Sweet potatoes are believed to reduce the bad kind of cholesterol in your system and also help keep your blood sugar stable. Of course, as it relates to the sweet potato’s most popular serving, some of these benefits may be canceled out by the other ingredients. But on its own, the sweet potato can do a lot for your general health.
The Yam and Your Health
The health benefits of yams have not been studied to any great extent, but you can draw some conclusions based on what is known about the yam. Yams have a little more potassium and manganese than sweet potatoes which means that yams can help with your bones and the function of your heart as well.
Yams also have a broader glycemic index (GI) which means that yams can either quickly or slowly change the rise of your blood sugar depending on how they are prepared. Both roots have a broad GI:
- Yams: 35 – 77
- Sweet potatoes: 44 – 96
But the position of the range of yams, low to high, gives it the biggest possibility to change the rate of rising blood sugar, unlike sweet potatoes whose GI is mostly in the medium to high range.
The Difference in How They are Prepared
Since yams are less readily available it might not be so easy to make a comparison of the two by cooking them. Even so, both tubers can be prepared in a variety of ways. They can be boiled, baked, roasted, or fried.
You can puree sweet potatoes for soup and mash them as well. They also make a popular alternative to fries because of their inherent health benefits.
Yams on the other hand, in places like Africa and Asia, are boiled, fried, or roasted most often. They can last a long time after they have been harvested so are often used in developing countries as a staple for difficult years when food is hard to come by. One West African people group, the Igbo, has a festival celebrating the yam.
Sweet Potato Dishes
Recipes for sweet potatoes proliferate on the internet to such an extent that you will find them even when you search up recipes for yams. That is how difficult it is to disassociate the two words. So you can find some great sweet potato recipes even when you don’t want to.
By far the most popular dishes involving sweet potatoes are those that you eat during Thanksgiving. These are casserole dishes that put the sweetness of the orange potato in the context of sweet sauces and other sweet foods such as apples or marshmallows (which are probably the biggest detractors of the sweet potato’s health benefits).
But sweet potatoes are more versatile than that. They can be eaten raw to get all the nutrients from them. Or you can bake them and eat them much like you would a russet potato with a big dollop of butter on top. Add some simple salt and black pepper and you are good to go.
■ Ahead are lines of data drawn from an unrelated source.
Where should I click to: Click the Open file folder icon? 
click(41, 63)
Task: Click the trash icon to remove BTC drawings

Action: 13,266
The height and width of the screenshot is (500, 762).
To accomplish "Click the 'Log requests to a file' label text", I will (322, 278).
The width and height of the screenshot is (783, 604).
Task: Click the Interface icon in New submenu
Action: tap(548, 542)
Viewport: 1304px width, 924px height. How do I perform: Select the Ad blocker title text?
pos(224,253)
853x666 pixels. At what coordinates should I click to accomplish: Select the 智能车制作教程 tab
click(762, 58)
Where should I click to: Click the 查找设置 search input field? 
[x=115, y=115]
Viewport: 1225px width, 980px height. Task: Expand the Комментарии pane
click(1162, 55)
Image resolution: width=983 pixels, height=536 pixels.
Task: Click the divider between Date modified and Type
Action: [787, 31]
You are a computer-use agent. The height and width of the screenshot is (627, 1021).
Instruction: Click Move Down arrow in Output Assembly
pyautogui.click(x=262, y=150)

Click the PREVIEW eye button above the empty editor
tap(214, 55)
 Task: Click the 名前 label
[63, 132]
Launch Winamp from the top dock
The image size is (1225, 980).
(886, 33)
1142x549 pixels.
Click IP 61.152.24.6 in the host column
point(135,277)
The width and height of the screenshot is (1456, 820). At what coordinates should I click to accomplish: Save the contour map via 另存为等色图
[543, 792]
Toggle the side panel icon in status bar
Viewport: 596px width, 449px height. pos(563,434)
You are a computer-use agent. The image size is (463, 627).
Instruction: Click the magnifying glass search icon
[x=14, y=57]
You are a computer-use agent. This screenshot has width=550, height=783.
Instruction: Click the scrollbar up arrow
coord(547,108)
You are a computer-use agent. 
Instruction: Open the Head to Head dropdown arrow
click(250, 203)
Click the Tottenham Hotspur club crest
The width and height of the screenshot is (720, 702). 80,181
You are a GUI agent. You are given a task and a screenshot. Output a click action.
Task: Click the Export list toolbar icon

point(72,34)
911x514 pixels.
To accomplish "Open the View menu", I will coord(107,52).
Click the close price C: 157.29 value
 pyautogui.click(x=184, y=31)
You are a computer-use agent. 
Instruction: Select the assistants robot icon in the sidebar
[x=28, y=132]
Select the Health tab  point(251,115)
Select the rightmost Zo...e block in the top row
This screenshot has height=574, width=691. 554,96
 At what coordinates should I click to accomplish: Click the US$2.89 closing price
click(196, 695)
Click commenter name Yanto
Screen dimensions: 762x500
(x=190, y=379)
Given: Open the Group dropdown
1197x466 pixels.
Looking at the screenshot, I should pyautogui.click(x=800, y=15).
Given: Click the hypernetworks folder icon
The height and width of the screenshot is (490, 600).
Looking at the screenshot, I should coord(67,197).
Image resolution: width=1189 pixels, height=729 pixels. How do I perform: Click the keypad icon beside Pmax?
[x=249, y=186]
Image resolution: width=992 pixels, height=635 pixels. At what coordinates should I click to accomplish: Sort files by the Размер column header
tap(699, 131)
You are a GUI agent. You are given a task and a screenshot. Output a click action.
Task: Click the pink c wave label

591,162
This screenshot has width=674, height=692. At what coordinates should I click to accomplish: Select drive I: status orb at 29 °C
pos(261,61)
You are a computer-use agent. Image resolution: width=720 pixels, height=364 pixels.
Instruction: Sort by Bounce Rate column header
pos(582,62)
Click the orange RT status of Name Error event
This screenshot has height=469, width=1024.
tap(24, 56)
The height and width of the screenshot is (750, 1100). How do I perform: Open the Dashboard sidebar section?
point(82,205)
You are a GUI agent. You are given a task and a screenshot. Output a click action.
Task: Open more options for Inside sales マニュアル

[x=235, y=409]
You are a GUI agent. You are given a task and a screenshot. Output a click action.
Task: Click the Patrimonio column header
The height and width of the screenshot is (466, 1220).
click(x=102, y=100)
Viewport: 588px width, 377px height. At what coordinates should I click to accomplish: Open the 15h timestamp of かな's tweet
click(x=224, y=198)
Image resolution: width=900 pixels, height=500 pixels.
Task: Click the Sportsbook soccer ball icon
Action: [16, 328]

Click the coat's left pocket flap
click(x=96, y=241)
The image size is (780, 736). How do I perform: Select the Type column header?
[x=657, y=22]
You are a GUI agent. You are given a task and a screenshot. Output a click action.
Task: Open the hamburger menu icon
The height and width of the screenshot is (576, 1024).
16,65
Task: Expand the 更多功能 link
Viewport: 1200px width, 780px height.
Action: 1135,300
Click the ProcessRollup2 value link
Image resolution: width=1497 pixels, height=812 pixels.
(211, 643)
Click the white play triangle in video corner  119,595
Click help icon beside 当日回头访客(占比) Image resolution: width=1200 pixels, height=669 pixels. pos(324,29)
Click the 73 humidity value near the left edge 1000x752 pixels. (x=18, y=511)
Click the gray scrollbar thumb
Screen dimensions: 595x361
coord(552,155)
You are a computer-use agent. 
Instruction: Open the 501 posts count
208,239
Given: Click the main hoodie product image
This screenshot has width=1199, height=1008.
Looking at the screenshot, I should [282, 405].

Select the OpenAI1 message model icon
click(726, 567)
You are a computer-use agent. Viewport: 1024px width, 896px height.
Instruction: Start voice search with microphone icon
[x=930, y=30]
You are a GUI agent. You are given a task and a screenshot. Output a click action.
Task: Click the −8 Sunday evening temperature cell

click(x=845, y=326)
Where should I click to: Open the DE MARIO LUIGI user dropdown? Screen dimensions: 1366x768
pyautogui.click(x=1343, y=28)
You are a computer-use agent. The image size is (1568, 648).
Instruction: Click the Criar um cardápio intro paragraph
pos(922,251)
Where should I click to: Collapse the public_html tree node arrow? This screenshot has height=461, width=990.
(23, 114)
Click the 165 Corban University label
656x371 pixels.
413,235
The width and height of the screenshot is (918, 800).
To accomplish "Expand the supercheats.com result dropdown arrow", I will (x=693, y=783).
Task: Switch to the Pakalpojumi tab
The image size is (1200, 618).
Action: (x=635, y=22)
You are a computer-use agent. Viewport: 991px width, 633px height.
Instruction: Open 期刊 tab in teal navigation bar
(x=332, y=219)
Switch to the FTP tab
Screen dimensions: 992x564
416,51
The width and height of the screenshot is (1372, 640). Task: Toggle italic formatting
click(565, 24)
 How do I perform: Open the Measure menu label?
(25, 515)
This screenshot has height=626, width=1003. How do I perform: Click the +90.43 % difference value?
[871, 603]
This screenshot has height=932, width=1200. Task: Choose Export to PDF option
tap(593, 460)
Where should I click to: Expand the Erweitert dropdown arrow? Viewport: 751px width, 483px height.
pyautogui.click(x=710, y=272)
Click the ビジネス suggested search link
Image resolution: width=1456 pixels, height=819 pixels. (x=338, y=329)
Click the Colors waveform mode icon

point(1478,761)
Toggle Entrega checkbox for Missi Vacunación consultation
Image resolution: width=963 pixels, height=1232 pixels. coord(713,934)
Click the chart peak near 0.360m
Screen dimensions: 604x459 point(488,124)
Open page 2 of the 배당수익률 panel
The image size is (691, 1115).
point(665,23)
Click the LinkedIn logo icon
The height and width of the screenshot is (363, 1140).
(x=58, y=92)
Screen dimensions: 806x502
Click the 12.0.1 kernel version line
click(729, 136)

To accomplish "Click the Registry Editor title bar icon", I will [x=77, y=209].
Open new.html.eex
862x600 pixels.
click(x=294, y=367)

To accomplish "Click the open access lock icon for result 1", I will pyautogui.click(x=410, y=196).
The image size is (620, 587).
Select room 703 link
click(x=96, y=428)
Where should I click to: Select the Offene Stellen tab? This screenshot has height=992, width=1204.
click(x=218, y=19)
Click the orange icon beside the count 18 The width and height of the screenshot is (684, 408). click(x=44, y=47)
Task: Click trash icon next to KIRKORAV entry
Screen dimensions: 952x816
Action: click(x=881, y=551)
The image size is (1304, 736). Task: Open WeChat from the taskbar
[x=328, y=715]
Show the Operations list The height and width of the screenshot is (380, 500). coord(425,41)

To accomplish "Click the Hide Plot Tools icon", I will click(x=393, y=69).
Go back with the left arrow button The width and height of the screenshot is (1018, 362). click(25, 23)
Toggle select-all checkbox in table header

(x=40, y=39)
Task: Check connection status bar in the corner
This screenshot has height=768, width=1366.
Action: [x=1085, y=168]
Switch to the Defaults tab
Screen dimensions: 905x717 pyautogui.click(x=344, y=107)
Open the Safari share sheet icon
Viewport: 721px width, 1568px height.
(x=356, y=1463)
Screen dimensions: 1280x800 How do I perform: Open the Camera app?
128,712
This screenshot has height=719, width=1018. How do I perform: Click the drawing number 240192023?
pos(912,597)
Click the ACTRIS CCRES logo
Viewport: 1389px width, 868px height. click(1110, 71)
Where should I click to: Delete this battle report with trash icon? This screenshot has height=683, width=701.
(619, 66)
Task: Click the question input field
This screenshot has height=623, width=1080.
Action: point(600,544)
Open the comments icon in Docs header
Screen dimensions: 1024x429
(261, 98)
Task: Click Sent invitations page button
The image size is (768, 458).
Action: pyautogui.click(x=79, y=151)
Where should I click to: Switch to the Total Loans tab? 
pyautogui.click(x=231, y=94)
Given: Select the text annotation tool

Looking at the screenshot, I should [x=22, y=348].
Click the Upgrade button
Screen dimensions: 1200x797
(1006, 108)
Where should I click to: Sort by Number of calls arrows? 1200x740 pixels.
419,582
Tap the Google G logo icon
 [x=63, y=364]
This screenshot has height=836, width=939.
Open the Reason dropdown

You can experiment with stuffing your sweet potatoes with various ingredients to compliment its natural sweetness. Sweet potatoes can also be diced up and roasted or even fried. For these methods, sweet potatoes make a great and healthy alternative to the high carb and super starchy American staple of the russet potato.
Yam Dishes
As was mentioned earlier, it is harder to get recipes for yams, about as hard as it is to get actual yams at a standard grocery store. If you do get your hands on some yams, remember that, unlike sweet potatoes, most varieties of yams cannot be eaten raw. So, you will need to cook before consuming.
Yams are most often boiled or roasted, but they can also be fried. Before cooking them, you should peel off the skin. Unlike yams or sweet potatoes the skin is not edible, nor would you want to eat it. However, you cook them, yams are best paired with other food because of their dry and starchy taste.
You can try different sauces with them or put slices of fried yams with barbequed meat dishes, for example. The world of real yams is mostly unexplored territory here in the United States, so, if nothing else, Yams provide the opportunity to discover some new culinary connections.
The Two Tubers Have Been Misunderstood for Years
If the two roots are so different, then why have Americans been calling sweet potatoes yams for all these years? Even the United States Department of Agriculture (USDA) demands that any label that has the word “sweet potato” on it, must also be accompanied by the word “yam.”
Is it a conspiracy? Surprisingly the answer is not exactly no. While it is not a government conspiracy the likes of which would make a good film, the confusion of the two words is most likely due to the conspiratorial efforts of Louisiana sweet potato growers back in the 1930s.
Getting Ahead of the Competition
The growth of sweet potatoes became a money-making proposition in the early 1900s as the vegetable began to develop a faithful following among the American public. Most sweet potatoes, which, at this time, had a white interior, were grown on the east coast, but some were also grown in Louisiana.
In the 1930s a researcher at the Louisiana Agricultural Experiment Station named Julian C. Miller developed a new strain of the sweet potato. In this strain the potato was:
- Orange
- More moist
- Softer
And it had these qualities above and beyond the varieties that people were used to. It was also high in vitamin A. In other words, it was the sweet potato that we know and love today.
The Louisiana growers knew they had a hit on their hands, but they wanted to market it in a way that would give it a distinction above and beyond the normal sweet potato. So, they decided to market their new variety as yams. Thus the popularity of the sweet potato grew along with its misnomer.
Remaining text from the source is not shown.